Stagnation Conditions of a Two-Phase-Flow

I’m trying to calculate the stagnation conditions of a water / steam - two-phase-flow in a horizontal constant diameter pipe.

The object is to calculate the stagnation pressure p_0 and mass flow quality x_dot_0 with given diameter d, mass flow m_dot, inlet pressure p_in and inlet mass flow quality x_dot_in.

I know how to calculate the stagnation mass flow quality x_dot_0 once I’ve calculated p_0. This ist done with an isentropic flash:

x_dot_0 = (s - s’_0) / (s’’_0 - s’_0)

Entropies will be calculated via REFPROP, where s = s(p_in,x_dot_in), but s’_0 and s’’_0 are dependent only from stagnation pressure p_0

So far I’ve found no real formula to calculate stagnation pressure conditions within two-phase-flows.
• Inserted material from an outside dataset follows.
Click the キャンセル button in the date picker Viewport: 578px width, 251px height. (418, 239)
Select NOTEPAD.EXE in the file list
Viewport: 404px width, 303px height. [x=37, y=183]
Stagnation pressure is indeed measured with a pitot tube, but I don’t think a stagnation pressure has merit when two-phase flow is involved. In compressible flow, stagnation pressure is the static pressure a gas retains when brought to rest isentropically from it’s flowing velocity/Mach number (M). In reality, a two-phase flow brought to rest will separate, and will no longer be the same two-phase mixture of interest. Also, liquid/solid parts of a two-phase flow are not compressible, and the thermodynamic relationships applied to the gas/vapor parts to calculate stagnation pressure will not apply to the liquid/solid parts. Forcing this calculation on the liquid/solid parts will not be rigorous, and depending on how much of the flow is liquid/solid initially, results may not be close enough to be practical.

Snippet Source:

Another excellent point from that thread,, was that the Homogeneous Equilibrium Model (HEM) averts the mathematical and theoretical difficulties associated with two-phase compressible flow and is somewhat conservative. As such, HEM has attained RAGAGEP status. RAGAGEP = Recognized And Generally Accepted Good Engineering Practice.